_Aim of the exercise:_
Write out the material word for word, from its first line up to and including the line with "point(408,157)". Leave the pictures out of your answer.

_Records for this task:_

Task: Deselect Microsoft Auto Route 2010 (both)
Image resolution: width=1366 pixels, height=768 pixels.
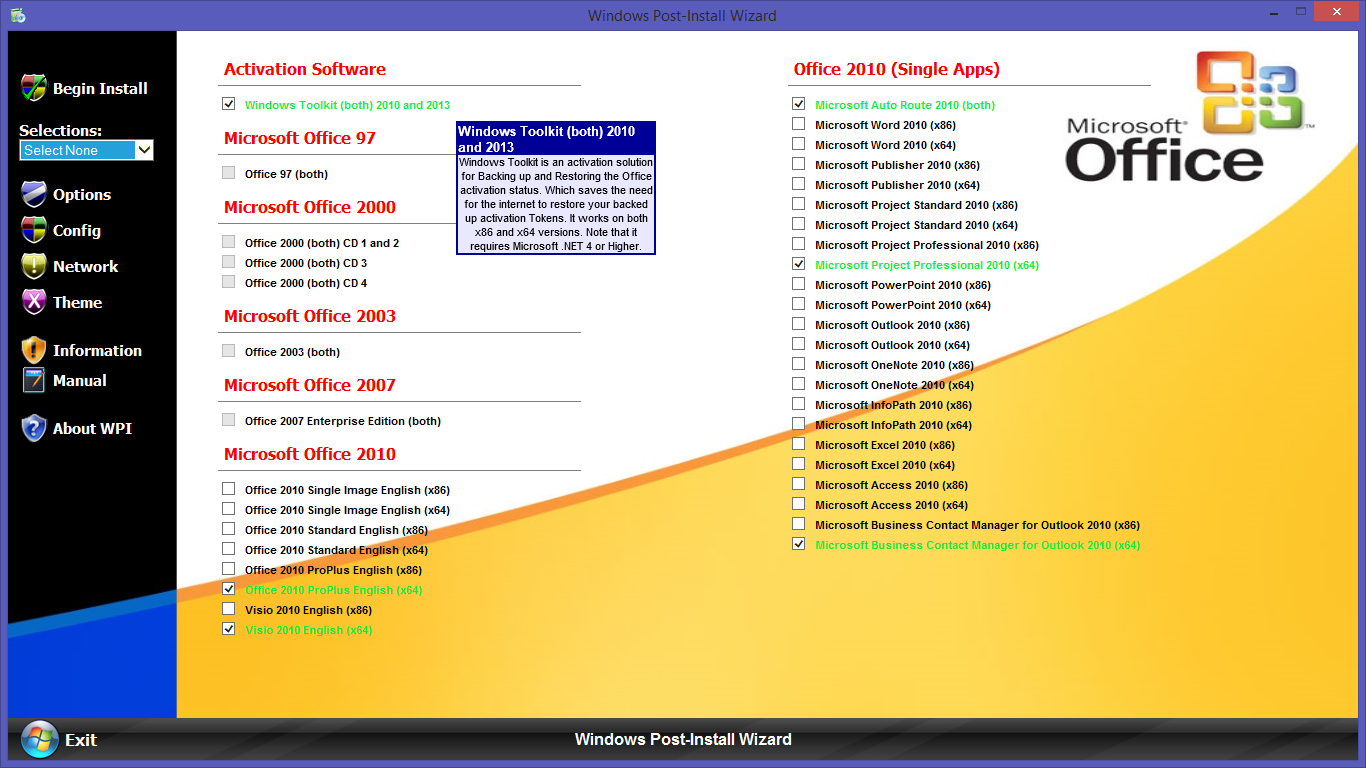Action: coord(798,103)
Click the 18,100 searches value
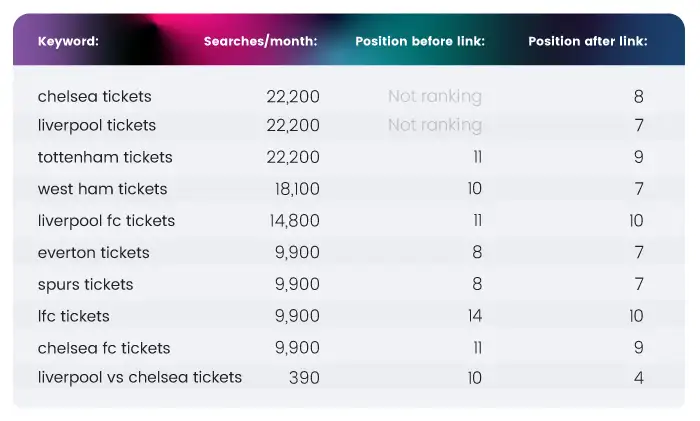This screenshot has height=421, width=700. tap(297, 189)
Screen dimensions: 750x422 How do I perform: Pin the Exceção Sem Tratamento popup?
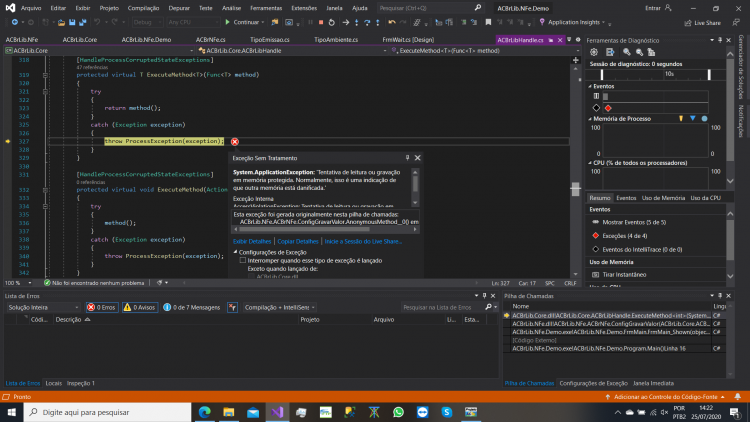point(408,157)
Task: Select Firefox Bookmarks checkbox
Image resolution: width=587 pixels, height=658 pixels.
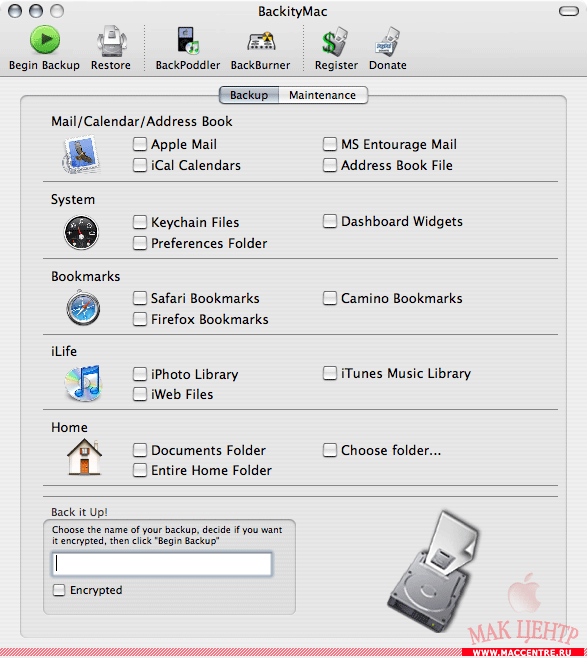Action: 140,319
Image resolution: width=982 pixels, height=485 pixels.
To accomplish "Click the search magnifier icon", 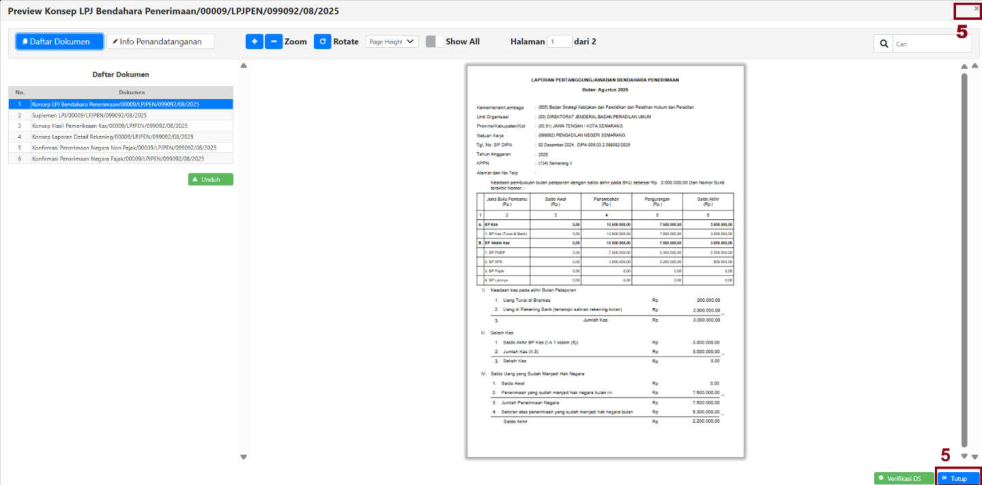I will [884, 44].
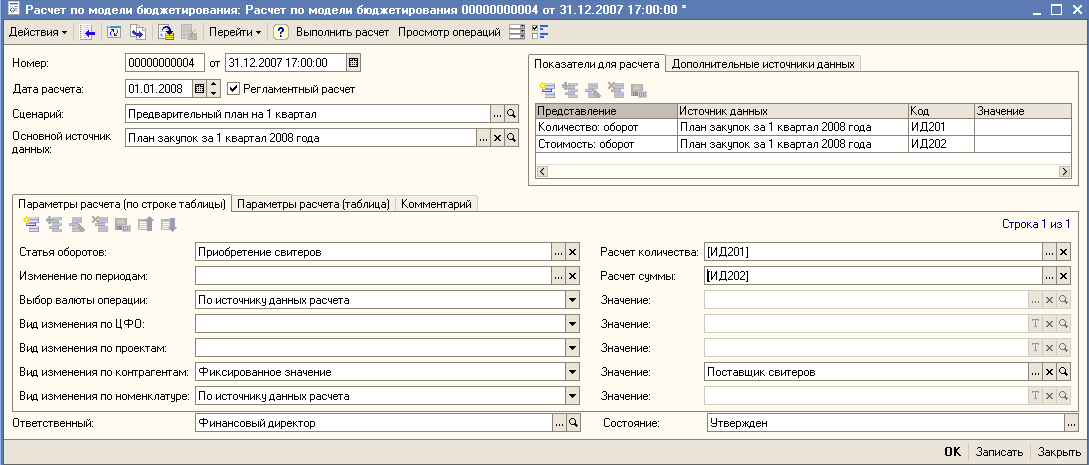The height and width of the screenshot is (465, 1089).
Task: Click the blue left-arrow toolbar icon
Action: [x=88, y=32]
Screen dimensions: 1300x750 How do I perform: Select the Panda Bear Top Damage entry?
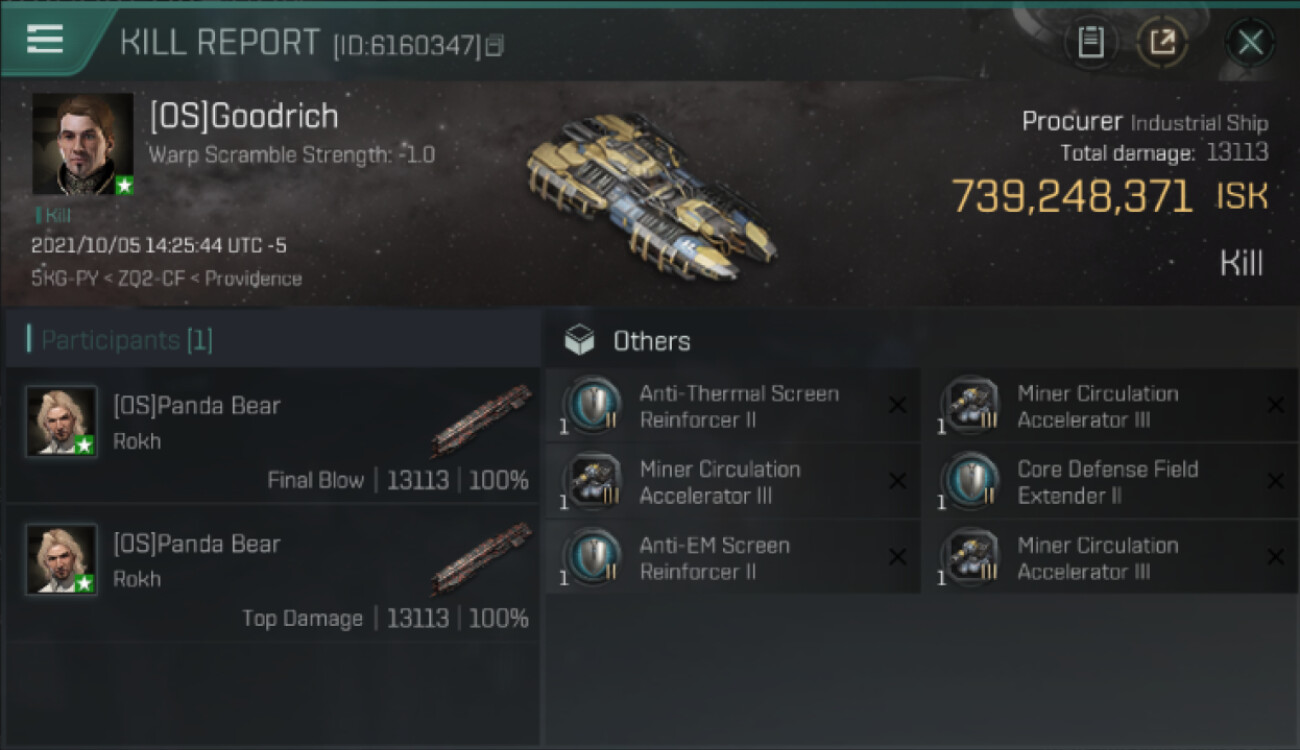click(273, 574)
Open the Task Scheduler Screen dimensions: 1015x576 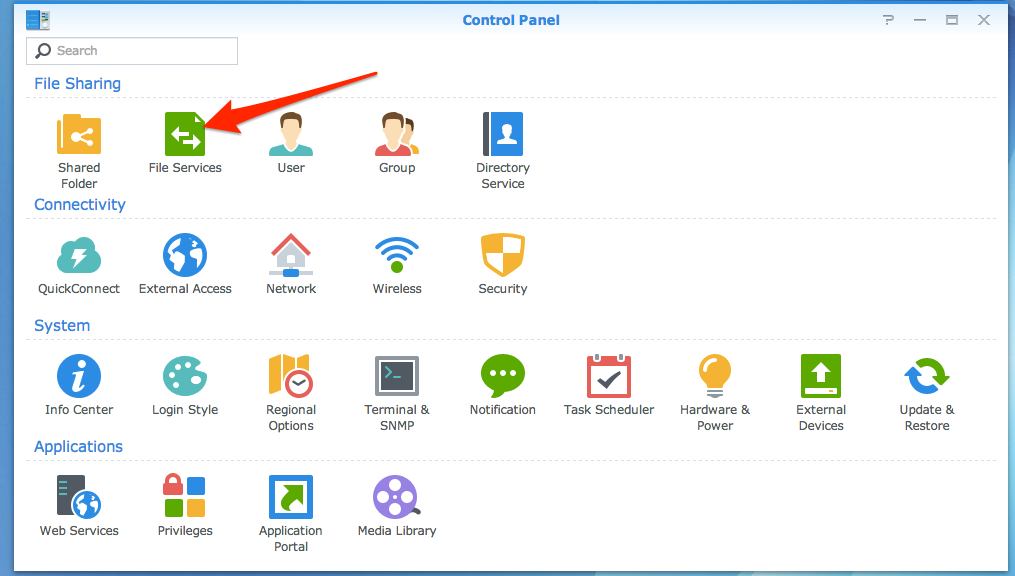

_Exercise result:_
Task: Deselect Microsoft Auto Route 2010 (both)
Image resolution: width=1366 pixels, height=768 pixels.
Action: coord(798,103)
Click the 18,100 searches value
This screenshot has height=421, width=700. tap(297, 189)
Screen dimensions: 750x422 How do I perform: Pin the Exceção Sem Tratamento popup?
point(408,157)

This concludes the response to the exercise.